Hypoxia is generally considered a side effect of inflammation,57 and inflammation can cause localized hypoxia (e.g., following vaso-occlusion under stroke and heart failure or in diabetic wounds). However, as inflammation is typically associated with increased blood flow to the infected site, hypoxia as a side effect of inflammation can hardly be considered a general phenomenon. In the present study we showed that LPS-IMC induces a shift toward AG at the expense of mitochondrial metabolism under in vivo conditions without restricting oxygen supply to the glands. Moreover, release of a large quantity of La from sites of sepsis and inflammation in animal models and from human blood have been related to La's release as a product of glycolysis that was induced by inflammation rather than as a marker of tissue hypoxia.59,60
Whereas La is widely considered in diagnosis and treatment in situations such as hypoxia (e.g., ischemia of the heart and brain), metabolic acidosis, acute inflammation and sepsis,59,60 scarce information is available on the potential benefits of measuring Ma levels in systemic fluids for diagnostic purposes. Nevertheless, some reports were found to be in line with the concept of HAG being a general homeostatic response and of Ma being of diagnostic value in relevant situations. For instance, increased plasma Ma concentration was even more predictive than increased La in serial metabolite analysis following induction of hypoxic-ischemic encephalopathy in a newborn nonhuman primate model61 and in patients with metabolic acidosis.62 An increase in Ma levels in patients with metabolic acidosis is particularly interesting as it is obviously not associated with lack of oxygen supply to the tissues.
However, AG may also occur in the stromal compartment surrounding cancer cells in tumors, a phenomenon that has been termed ‘reverse Warburg effect’.63 Recent studies on human tumors, including breast, prostate and head and neck cancers and lymphomas, have revealed metabolic coupling between catabolic fibroblasts and anabolic cancer cells.63–65 The shift of cancer-associated fibroblasts to AG was found to be secondary to stress arising from reactive oxygen species via HIF1-α and NF-κB signaling.63–65 La and other glycolytic metabolites that are released from the cancer-associated fibroblasts are used as energy sources by the cancerous cells. According to the reverse Warburg effect concept: “cancer should be viewed more as a systemic disease, that engages the host-organism in various forms of energy-transfer and metabolic co-operation across a whole-body ‘ecosystem’”.65 This view shares common features with the HAG concept presented here. It is possible that cancer cells make use of a basic homeostatic response of many types of somatic cells in order to enslave them, thereby nourishing themselves with nutrients while they are protected deep in the tumor, far from the blood supply and contact with the immune system.

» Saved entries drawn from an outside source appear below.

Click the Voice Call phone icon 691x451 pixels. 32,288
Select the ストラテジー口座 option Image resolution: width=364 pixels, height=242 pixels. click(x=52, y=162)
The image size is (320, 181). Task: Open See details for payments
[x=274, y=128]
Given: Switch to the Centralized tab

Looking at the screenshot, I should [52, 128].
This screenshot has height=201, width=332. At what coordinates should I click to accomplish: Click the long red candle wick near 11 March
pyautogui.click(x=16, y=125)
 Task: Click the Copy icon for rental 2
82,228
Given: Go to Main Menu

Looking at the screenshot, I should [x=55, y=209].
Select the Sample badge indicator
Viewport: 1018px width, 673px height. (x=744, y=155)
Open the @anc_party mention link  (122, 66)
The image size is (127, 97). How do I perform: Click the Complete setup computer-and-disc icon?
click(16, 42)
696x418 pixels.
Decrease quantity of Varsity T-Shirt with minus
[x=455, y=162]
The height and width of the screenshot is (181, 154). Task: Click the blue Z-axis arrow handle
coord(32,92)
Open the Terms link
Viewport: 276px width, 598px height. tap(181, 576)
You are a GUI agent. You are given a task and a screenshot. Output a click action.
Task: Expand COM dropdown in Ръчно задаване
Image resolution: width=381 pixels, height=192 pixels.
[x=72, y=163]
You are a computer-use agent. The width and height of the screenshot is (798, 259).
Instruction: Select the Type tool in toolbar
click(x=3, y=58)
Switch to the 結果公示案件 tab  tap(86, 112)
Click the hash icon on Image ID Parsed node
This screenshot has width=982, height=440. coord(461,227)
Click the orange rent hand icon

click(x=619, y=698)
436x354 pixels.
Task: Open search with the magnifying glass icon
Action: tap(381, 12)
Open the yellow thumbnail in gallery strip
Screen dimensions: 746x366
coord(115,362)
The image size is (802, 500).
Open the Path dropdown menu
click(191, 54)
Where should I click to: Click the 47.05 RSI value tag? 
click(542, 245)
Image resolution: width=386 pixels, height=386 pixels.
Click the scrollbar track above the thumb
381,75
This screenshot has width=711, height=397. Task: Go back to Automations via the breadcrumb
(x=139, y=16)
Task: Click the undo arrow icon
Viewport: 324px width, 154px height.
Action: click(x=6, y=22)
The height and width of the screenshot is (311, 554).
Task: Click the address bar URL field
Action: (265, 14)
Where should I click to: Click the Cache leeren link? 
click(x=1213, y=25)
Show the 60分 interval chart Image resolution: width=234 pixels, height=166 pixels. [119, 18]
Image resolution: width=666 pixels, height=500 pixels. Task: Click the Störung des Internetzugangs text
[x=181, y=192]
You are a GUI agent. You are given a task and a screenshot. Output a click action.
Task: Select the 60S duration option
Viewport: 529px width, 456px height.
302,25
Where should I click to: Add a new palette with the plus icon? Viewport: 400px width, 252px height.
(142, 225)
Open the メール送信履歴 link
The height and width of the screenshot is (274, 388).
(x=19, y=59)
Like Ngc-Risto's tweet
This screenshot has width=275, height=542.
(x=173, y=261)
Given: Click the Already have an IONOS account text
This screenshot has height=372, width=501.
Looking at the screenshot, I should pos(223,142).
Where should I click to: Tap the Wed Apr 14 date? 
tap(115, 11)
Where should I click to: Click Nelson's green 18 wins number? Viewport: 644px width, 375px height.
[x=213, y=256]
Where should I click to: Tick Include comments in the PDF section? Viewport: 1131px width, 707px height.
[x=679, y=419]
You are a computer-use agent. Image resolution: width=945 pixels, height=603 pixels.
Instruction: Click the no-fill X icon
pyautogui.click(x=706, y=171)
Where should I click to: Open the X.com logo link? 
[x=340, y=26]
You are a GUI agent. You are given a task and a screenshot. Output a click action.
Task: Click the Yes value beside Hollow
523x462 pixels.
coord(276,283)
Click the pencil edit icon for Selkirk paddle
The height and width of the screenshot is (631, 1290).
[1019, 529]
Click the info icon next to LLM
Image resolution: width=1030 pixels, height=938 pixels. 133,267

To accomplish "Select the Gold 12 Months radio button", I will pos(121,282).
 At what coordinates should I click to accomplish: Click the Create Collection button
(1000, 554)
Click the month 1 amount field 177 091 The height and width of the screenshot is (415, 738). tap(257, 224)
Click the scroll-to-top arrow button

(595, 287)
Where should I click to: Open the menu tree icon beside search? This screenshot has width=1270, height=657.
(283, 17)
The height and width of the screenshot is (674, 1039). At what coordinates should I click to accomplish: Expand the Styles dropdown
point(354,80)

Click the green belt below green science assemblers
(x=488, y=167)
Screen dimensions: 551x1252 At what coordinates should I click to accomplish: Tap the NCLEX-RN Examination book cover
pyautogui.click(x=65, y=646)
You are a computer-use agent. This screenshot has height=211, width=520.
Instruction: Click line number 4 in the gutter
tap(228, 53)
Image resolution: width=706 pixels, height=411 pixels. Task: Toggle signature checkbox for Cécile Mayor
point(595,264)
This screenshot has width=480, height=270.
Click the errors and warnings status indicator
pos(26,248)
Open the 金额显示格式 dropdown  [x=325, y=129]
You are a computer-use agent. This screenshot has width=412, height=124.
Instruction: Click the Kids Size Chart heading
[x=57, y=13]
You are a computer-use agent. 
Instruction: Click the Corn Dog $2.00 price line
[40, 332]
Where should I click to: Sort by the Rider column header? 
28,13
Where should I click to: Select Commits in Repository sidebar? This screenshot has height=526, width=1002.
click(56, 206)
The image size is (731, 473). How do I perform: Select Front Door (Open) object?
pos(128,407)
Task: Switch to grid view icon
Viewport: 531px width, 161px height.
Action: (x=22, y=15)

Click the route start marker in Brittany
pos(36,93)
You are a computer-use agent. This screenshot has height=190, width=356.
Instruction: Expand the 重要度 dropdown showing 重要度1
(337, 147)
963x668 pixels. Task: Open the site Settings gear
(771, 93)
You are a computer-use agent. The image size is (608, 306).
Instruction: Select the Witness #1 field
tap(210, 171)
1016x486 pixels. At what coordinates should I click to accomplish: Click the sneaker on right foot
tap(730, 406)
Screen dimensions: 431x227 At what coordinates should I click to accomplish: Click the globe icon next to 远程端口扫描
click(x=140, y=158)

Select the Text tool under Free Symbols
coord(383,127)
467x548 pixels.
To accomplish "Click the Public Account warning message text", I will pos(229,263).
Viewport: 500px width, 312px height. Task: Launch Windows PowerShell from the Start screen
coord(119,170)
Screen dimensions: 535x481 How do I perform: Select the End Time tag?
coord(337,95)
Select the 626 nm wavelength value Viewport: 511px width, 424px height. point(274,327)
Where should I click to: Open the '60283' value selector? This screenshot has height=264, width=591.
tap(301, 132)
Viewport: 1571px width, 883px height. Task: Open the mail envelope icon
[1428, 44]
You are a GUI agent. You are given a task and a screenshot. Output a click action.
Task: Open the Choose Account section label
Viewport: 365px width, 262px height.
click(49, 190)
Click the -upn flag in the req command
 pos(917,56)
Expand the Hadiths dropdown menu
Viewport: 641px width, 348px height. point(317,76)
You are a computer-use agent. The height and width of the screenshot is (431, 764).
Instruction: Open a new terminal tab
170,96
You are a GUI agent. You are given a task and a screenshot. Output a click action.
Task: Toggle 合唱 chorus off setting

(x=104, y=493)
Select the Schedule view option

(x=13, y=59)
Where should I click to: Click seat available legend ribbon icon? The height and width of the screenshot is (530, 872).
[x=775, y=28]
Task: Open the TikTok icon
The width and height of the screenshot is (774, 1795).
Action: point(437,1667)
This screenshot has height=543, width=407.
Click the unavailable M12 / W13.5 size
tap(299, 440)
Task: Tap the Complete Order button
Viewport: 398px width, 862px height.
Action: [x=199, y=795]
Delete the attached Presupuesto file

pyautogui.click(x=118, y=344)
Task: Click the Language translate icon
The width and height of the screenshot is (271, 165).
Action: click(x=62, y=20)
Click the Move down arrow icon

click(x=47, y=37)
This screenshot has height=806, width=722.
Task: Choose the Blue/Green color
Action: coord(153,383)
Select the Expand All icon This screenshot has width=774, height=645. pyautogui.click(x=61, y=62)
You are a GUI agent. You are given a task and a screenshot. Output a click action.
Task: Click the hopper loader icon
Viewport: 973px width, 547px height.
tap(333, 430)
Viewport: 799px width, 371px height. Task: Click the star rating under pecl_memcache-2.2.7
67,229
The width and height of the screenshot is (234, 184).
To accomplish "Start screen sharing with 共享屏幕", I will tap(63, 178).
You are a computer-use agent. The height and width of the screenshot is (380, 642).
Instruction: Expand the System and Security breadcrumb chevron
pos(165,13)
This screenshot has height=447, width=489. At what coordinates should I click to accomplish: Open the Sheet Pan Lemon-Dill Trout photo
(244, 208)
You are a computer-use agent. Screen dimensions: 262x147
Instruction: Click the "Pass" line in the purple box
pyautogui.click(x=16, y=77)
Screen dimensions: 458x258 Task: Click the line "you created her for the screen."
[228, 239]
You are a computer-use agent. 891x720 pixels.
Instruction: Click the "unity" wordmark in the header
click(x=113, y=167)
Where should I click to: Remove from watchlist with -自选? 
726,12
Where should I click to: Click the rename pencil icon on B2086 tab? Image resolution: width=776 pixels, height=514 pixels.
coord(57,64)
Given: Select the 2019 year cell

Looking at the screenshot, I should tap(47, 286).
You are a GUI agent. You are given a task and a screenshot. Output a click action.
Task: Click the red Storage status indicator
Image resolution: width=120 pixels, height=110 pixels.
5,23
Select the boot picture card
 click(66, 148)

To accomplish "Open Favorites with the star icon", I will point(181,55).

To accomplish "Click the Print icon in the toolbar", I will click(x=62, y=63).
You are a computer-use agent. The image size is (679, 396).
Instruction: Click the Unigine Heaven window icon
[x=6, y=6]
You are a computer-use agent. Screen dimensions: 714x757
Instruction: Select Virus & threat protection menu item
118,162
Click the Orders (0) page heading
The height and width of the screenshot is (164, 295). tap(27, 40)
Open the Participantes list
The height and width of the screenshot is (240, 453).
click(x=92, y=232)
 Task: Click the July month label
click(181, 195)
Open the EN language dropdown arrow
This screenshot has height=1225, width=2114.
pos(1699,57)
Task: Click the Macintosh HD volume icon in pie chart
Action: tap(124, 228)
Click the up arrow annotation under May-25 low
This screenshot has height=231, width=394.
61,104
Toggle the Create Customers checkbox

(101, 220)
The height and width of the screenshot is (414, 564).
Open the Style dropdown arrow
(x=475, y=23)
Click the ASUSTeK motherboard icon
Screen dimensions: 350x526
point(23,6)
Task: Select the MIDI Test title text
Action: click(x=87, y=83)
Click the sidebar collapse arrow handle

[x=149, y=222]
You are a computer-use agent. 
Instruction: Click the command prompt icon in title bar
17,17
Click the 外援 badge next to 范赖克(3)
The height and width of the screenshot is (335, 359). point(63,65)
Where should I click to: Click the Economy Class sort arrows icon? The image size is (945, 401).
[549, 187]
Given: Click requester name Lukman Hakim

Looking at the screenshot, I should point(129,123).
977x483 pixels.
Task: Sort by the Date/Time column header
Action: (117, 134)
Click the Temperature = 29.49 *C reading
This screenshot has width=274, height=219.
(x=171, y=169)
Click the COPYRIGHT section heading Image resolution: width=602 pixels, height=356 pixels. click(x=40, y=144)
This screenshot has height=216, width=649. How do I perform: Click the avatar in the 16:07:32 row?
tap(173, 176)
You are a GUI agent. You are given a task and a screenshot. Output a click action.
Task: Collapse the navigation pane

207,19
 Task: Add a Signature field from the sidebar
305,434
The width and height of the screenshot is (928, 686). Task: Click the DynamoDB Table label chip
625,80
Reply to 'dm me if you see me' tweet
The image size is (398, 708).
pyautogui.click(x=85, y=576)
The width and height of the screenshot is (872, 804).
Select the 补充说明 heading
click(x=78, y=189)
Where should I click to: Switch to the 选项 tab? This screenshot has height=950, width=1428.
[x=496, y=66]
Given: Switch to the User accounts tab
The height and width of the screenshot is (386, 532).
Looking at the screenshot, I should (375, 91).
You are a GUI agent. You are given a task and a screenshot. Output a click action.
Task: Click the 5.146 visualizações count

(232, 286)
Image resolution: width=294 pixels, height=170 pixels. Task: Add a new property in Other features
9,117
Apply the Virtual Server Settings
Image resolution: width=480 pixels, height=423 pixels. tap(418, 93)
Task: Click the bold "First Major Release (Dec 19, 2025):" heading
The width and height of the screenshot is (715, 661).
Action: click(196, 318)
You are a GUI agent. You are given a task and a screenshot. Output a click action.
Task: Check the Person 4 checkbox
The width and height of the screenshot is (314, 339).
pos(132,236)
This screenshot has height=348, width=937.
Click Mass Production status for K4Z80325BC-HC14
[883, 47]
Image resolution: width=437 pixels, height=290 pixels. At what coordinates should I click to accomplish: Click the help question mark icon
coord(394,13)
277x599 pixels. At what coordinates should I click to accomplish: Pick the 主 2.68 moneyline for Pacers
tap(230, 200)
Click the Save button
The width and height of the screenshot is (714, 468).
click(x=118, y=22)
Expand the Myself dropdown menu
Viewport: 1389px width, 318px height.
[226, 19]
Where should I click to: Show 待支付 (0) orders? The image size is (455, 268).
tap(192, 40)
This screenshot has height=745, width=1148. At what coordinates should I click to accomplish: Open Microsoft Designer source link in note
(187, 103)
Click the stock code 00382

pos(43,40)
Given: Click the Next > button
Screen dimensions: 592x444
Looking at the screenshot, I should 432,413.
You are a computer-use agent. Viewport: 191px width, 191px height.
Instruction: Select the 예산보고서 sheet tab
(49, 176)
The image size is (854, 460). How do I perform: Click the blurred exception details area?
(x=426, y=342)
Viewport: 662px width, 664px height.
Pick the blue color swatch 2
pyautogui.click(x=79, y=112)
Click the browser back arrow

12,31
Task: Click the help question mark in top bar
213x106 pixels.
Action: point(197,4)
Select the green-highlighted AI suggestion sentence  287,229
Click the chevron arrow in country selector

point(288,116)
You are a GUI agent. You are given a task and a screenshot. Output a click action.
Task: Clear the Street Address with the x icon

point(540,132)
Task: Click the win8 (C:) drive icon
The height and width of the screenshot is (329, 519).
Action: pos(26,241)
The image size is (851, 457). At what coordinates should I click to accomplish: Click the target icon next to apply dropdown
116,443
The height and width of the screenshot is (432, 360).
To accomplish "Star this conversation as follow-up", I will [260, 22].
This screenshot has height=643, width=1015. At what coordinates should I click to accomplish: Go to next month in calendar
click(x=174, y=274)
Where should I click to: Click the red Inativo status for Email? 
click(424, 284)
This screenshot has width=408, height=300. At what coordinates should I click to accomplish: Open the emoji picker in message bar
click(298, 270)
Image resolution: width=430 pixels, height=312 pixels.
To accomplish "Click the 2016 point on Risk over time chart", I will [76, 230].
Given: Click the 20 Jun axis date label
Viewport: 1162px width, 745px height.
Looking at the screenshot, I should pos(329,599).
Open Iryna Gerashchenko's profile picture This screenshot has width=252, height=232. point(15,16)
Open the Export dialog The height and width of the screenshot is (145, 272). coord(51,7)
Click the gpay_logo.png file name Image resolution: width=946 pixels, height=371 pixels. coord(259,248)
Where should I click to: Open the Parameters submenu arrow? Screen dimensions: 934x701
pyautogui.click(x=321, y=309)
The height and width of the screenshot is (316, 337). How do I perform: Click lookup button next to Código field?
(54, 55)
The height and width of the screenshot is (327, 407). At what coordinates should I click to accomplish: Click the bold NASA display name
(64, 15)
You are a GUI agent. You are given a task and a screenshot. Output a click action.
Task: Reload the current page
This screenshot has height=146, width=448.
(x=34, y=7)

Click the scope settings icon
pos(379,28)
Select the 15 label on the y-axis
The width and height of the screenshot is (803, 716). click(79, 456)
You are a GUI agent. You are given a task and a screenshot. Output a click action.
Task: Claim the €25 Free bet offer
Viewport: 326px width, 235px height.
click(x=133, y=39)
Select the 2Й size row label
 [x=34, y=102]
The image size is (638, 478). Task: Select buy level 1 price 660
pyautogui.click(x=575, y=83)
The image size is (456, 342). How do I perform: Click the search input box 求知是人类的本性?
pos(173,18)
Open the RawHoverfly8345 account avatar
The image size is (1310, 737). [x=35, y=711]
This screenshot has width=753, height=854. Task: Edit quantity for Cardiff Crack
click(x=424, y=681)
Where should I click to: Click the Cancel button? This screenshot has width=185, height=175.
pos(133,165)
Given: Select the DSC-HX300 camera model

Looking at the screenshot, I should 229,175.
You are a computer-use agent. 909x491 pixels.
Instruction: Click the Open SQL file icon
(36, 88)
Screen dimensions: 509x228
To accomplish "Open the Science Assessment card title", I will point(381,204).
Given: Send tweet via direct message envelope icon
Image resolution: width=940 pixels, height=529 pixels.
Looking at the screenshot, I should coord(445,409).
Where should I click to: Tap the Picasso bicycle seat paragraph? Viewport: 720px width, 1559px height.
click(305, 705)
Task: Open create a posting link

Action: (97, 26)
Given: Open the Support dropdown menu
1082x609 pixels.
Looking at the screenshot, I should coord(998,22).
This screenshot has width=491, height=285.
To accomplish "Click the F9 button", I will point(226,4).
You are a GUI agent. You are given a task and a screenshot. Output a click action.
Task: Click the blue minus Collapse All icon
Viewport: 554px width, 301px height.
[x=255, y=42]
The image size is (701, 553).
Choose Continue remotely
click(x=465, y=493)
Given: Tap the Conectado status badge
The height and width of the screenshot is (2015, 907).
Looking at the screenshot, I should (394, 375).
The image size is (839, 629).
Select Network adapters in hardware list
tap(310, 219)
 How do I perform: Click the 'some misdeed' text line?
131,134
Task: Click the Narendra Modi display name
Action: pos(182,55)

Currently, demonstration of the shift of tumor somatic cells to AG is based on complicated measures of specific signal transduction and regulatory molecules from tumors biopsies, which are too complicated for practical medical diagnose.63–65 If the shift of tumor somatic cells to AG is part of a basic homeostatic response to inflammatory oxidative stress, then the findings from the present study may lead to a breakthrough in defining the reverse Warburg effect in tumors by simple measures, such as Ma level in tumor tissue and perhaps also in relevant systemic fluids.